Source excerpt:
━━━━━━━━

Curve 600 shows the amplitude (“Magnitude [dB]”) of coefficient S11 in decibels of the transformer 100 of FIG. 1 as a function of the operating frequency (“Frequency [GHz]”).

Curve 602 shows the amplitude (“Magnitude [dB]”) of coefficient S11 in decibels of the transformer 300 of FIG. 3 as a function of the operating frequency (“Frequency [GHz]”).

Curve 604 shows the amplitude (“Magnitude [dB]”) of coefficient S22 in decibels of the transformer 100 of FIG. 1 as a function of the operating frequency (“Frequency [GHz]”).

Curve 606 shows the amplitude (“Magnitude [dB]”) of coefficient S22 in decibels of the transformer 300 of FIG. 3 as a function of the operating frequency (“Frequency [GHz]”).

Curve 608 shows the amplitude (“Magnitude [dB]”) of coefficient S21 in decibels of the transformer 100 of FIG. 1 as a function of the operating frequency (“Frequency [GHz]”).

Curve 609 shows the amplitude (“Magnitude [dB]”) of coefficient S21 in decibels of the transformer 300 of FIG. 3 as a function of the operating frequency (“Frequency [GHz]”).

For a 25-GHZ frequency, coefficient S11 is approximately −38 dB for transformer 300, to be compared with −16 dB for transformer 100.

For a 25-GHZ frequency, coefficient S22 is approximately −33 dB for transformer 300, to be compared with −16 dB for transformer 100.

For a 25-GHZ frequency, coefficient S21 is approximately −1.1 dB for transformer 300, to be compared with −1.3 dB for transformer 100.

For a 25-GHZ frequency, for the transformer 300 comprising offset conductive tracks as described in relation with FIGS. 3 and 4, coefficients S11 and S22 are lower and the coefficient S21 is closer to 0 than for the transformer 100 of FIG. 1.

FIG. 6B is a graph showing the scattering parameters: S11, S22, and S21 of signal transmission by the impedance transformers 100, 300 of FIGS. 1 and 3 at a 20-GHz frequency.

In the example of FIG. 6B, the first and second capacitive elements used for the digital simulation have value 245 fF and 169 fF.

Curve 610 shows the amplitude (“Magnitude [dB]”) of coefficient S11 in decibels of the transformer 100 of FIG. 1 as a function of the operating frequency (“Frequency [GHz]”).

Curve 612 shows the amplitude (“Magnitude [dB]”) of coefficient S11 in decibels of the transformer 300 of FIG. 3 as a function of the operating frequency (“Frequency [GHz]”).

Curve 614 shows the amplitude (“Magnitude [dB]”) of coefficient S22 in decibels of the transformer 100 of FIG. 1 as a function of the operating frequency (“Frequency [GHz]”).

Curve 616 shows the amplitude (“Magnitude [dB]”) of coefficient S22 in decibels of the transformer 300 of FIG. 3 as a function of the operating frequency (“Frequency [GHz]”).

━━━━━━━━

Data section:

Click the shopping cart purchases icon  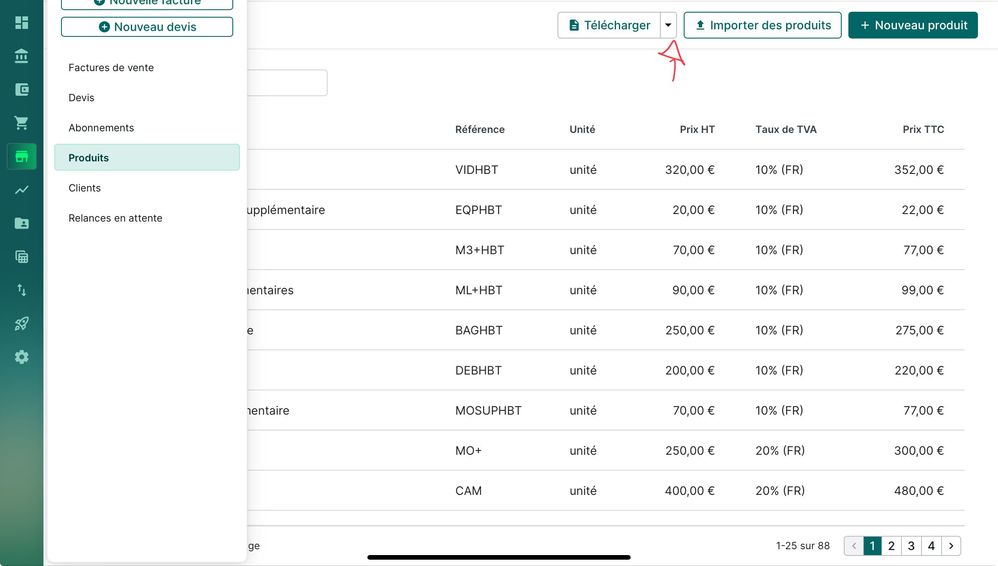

━━━━━━━━

What this exercise asks:
1. Answer from the excerpt on impedance transformers:
(a) At a 25-GHz frequency, what is coefficient S11 approximately for transformer 300?
(b) Which curve shows the amplitude of coefficient S21 for the transformer 300 of FIG. 3?
(c) In the example of FIG. 6B, what values do the first and second capacitive elements have?
2. Carry on the excerpt on impedance transformers from the point where it stops.
The lines are not used in anything that comes next.

The responses:
1.
(a) Approximately −38 dB.
(b) Curve 609.
(c) 245 fF and 169 fF.

2.
Curve 618 shows the amplitude (“Magnitude [dB]”) of coefficient S21 in decibels of the transformer 100 of FIG. 1 as a function of the operating frequency (“Frequency [GHz]”).

Curve 619 shows the amplitude (“Magnitude [dB]”) of coefficient S21 in decibels of the transformer 300 of FIG. 3 as a function of the operating frequency (“Frequency [GHz]”).

For a 20-GHZ frequency, coefficient S11 is approximately −23 dB for transformer 300, to be compared with −16 dB for transformer 100.

For a 20-GHZ frequency, coefficient S22 is approximately −17 dB for transformer 300, to be compared with −13 dB for transformer 100.

At a 20-GHz frequency, coefficient S21 is approximately −1.3 dB for transformer 300, to be compared with −1.5 dB for transformer 100.

For a 20-GHz frequency, for the transformer 300 comprising offset conductive tracks as described in relation with FIGS. 3 and 4, coefficients S11 and S22 are lower and coefficient S21 is closer to 0 than for the transformer 100 of FIG. 1.

FIG. 6C is a graph showing the scattering parameters: S11, S22, and S21 of signal transmission by the impedance transformers 100, 300 of FIGS. 1 and 3 at a 42-GHz frequency.

The first and second capacities used for the digital simulation have value 80 fF and 40 fF.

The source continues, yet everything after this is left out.